# EXERCÍCIO CURTO 1
No relato sobre leitura, explique por que a narradora, no começo, pulava para os quadrinhos finais dos gibis da Turma da Mônica.

+++ TEXTO DE LEITURA

Quatorze anos depois da minha primeira Bienal do Livro, parti para minha segunda, edição de 2025, à uma e meia da tarde de uma segunda-feira. Esse gap de mais de uma década me fez refletir sobre minha trajetória no mundo dos livros e a resposta para os meus porquês só veio ao escrever este texto.
Spoiler: A leitura não é um ato individual, pelo menos não para mim.
A infância
Desde pequena, era conhecida como “Ela não gosta de ler”. E quer saber qual era a minha maior vergonha? Realmente, eu não gostava.
Achava entediante, demorado. Lembro-me do meu primeiro livrinho infantil cujo o título era Teletubbies e não sei mais o quê — meu desenho favorito. Poucas palavras, muitas figuras — eu amava aquele livro!
A partir de Teletubbies, minha tia achou uma boa ideia que eu aprendesse a ler por meio dos gibis da Turma da Mônica (um clássico, diga-se de passagem). Entretanto, lembro bem da decepção: ganhei uma assinatura dos gibis mais queridos do Brasil em vez de um brinquedo qualquer — hoje, vejo quanta pena tenho dessa criança.
P.S.: No começo, eu pulava para os quadrinhos finais — eles não tinham nenhuma palavra. Depois, acabei pegando gosto de todas as histórias do gibi e virei a Mônica em um teatrinho escolar no maternal (mas isso é papo para outro dia).
Não sei se a culpa foi dos meus pais ou se era apenas… burrice minha. Não tenho memórias de exemplos em casa — apesar de ter descoberto, na minha adolescência, que minha mãe sempre foi uma leitora nata.
O período escolar
Com a escola, vieram os livros obrigatórios. Lembro-me de um com a capa muito linda e colorida (era sobre uma bruxa, eu acho). Marcou, mas não o suficiente para que eu me lembrasse do título — só recordo que me esforcei muito para ler. E muito, viu?!! Olhava para os lados e percebia que os coleguinhas gostavam desse ato maravilhoso. Questionava-me: por que eu não conseguia gostar de ler??

++++++
+++ LINHAS FORNECIDAS

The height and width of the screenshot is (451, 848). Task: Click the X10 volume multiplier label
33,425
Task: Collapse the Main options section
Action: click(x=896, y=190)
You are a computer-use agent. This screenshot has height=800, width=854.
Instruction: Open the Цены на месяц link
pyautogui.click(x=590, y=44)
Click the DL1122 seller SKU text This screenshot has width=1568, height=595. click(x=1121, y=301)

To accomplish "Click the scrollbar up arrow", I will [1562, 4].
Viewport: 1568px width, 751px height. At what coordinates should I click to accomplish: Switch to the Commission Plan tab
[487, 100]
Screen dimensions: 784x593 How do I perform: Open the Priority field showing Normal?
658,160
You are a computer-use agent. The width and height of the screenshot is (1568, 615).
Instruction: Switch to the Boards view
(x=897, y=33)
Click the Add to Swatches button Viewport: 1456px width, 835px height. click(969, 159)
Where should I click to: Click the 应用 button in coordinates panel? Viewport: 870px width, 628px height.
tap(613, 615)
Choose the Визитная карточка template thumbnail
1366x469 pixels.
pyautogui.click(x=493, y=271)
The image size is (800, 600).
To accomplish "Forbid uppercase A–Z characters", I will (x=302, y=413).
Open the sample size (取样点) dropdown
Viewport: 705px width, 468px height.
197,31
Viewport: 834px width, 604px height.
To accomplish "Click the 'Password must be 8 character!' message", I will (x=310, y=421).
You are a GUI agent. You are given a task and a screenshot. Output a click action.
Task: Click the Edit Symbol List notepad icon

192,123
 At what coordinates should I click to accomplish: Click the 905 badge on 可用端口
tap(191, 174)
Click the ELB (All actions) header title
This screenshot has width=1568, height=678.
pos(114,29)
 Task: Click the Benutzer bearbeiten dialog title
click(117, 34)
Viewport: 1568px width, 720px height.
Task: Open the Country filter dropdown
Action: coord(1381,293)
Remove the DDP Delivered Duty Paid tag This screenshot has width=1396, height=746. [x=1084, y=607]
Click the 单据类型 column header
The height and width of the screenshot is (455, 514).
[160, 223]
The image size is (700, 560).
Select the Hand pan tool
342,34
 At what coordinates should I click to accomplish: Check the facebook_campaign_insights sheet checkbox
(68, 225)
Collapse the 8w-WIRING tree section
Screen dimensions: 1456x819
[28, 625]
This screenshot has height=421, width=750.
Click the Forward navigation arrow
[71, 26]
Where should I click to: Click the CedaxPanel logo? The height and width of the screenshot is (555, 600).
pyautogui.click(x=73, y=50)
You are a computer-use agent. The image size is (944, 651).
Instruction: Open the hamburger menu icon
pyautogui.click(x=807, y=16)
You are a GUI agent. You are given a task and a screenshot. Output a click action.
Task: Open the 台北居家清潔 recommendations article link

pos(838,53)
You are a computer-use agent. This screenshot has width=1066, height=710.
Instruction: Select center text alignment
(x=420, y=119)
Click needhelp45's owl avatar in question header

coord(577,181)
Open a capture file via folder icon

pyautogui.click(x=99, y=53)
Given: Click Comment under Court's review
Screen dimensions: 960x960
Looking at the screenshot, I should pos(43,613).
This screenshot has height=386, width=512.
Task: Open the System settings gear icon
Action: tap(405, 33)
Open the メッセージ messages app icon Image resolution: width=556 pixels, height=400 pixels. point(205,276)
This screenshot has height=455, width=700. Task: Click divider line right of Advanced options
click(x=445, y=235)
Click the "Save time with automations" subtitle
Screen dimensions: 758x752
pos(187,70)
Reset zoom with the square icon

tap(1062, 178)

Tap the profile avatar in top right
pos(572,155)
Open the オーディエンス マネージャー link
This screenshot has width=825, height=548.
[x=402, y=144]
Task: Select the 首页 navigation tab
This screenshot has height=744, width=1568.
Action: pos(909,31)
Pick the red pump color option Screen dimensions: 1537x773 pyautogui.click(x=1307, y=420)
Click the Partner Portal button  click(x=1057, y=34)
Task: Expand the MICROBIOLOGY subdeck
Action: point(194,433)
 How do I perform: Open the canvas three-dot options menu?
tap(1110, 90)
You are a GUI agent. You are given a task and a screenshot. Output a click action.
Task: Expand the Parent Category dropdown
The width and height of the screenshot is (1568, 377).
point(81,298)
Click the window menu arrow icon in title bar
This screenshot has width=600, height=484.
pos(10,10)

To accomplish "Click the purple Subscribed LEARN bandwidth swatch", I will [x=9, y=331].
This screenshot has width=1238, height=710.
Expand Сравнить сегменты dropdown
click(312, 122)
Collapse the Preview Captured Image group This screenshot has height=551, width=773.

++++++

# EXERCÍCIO CURTO 2
Nas linhas que vêm depois do relato, coloque em forma de lista numerada o trecho que começa na linha com "The image size is (700, 560)." e termina na linha com "pyautogui.click(x=807, y=16)", deixando de fora as linhas em branco.

# RESPOSTA COMPLETA 1
Ela pulava para os quadrinhos finais porque eles não tinham nenhuma palavra.

# RESPOSTA COMPLETA 2
1. The image size is (700, 560).
2. Select the Hand pan tool
3. 342,34
4.  At what coordinates should I click to accomplish: Check the facebook_campaign_insights sheet checkbox
5. (68, 225)
6. Collapse the 8w-WIRING tree section
7. Screen dimensions: 1456x819
8. [28, 625]
9. This screenshot has height=421, width=750.
10. Click the Forward navigation arrow
11. [71, 26]
12. Where should I click to: Click the CedaxPanel logo? The height and width of the screenshot is (555, 600).
13. pyautogui.click(x=73, y=50)
14. You are a computer-use agent. The image size is (944, 651).
15. Instruction: Open the hamburger menu icon
16. pyautogui.click(x=807, y=16)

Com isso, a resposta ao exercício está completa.